After successfully converting his dairy to organic and expanding his dairy cow herd several years ago, the call of cheese making came at a time in his career when DeBernardi found he quite enjoyed the gentle, calming routine of shutting himself away in his self-designed, small-scale cheese making unit, radio on, the process taking over other day-to-day concerns for several hours at a time.
And after a couple years of experimenting with different styles, DeBernardi's organic goat cheese is about as good as it gets.
Tour participants were charmed with the couple's warm and friendly hospitality, enjoying a delicious sampling of raw, young and aged goat cheeses indoors at the family's extended dining table in the comfort of the DeBernardi's open-plan farm kitchen.
A Two Rock Valley Goat Cheese tasting room is likely to be in the cards for the future, out there on Valley Ford Road between Petaluma and the coast.
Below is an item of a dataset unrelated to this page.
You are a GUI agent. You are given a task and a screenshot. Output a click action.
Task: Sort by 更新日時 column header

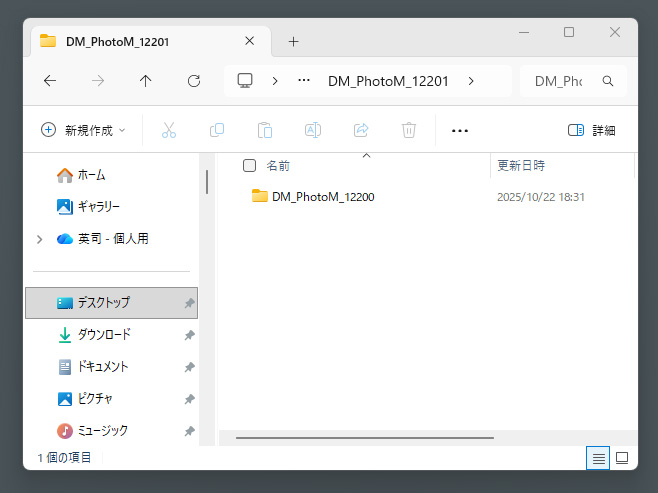522,165
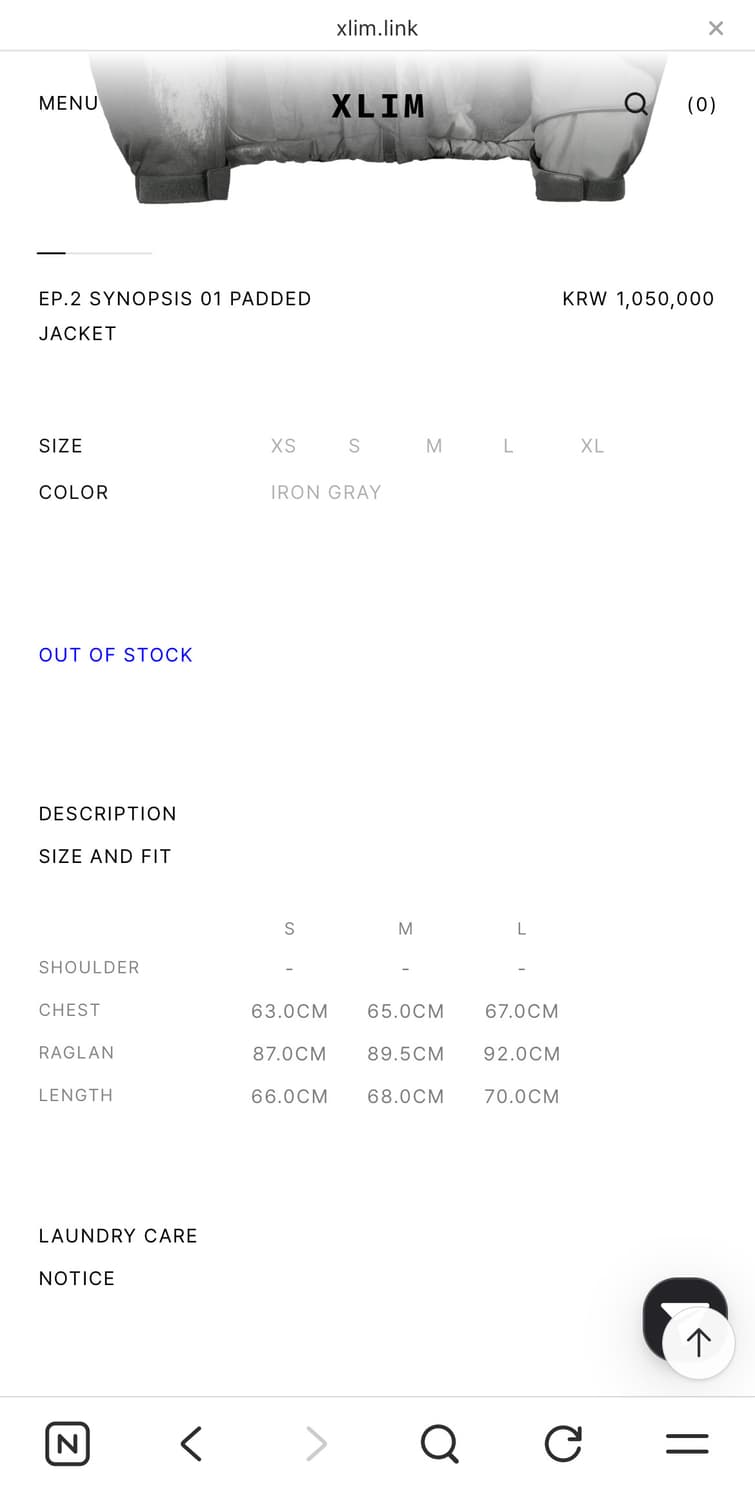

In the meantime, look for Don DeBernardi (pictured below) at farmers markets throughout the region this summer, his cheeses are stocked in specialty cheese departments in stores around Sonoma County, or buy direct by phoning him at 707 762.6182.

Below: Sue Conley of Cowgirl Creamery (top left photo) and Marketing Director, Vivien Straus (below, right)

Some Fun Facts:
- 90% of cheesemaking is cleaning!
- All curds look the same until the production process removes different amounts of moisture.
- Cheese is a living food. The aging of a cheese depends upon what the cow or goat or sheep are eating.
- Eat cheese within two weeks of purchase, earlier if opened. The longer it sits in your fridge, the more it will start to take on the flavors of other foods.
- The job of a cheese maker is to blend skills of cheese making production with a distinctive expression of the characteristics of its dairy breed, pasture, climate and terroir.
- Thinking of starting your own Artisan cheese production? To succeed commercially, even on a small scale, bank on making a minimum start-up investment of $100,000.
- Over 1,700 cheese lovers attended the 6th Annual California Artisan Cheese Festival over a three day weekend, this March 2012.
- Sonoma and Marin County's are fast becoming one of the world's centers for Artisan Cheese.
- Cheese consumption by the average America in the 1970s was 18 pounds per year. By early 2000 (according to Ellie Rilla's 2011 U.C. Cooperative Extension report: Coming of Age, The Status of North Bay Artisan Cheesemaking) per capita consumption raised to more than 30 pounds per year. Travel, interest from chefs and restaurants, new media coverage, growth of farmers markets and speciality stores, plus an increase in consumer interest in eating a variety of American made cheeses will drive cheese consumption expectations to 40 pounds per capita in the next 4 years.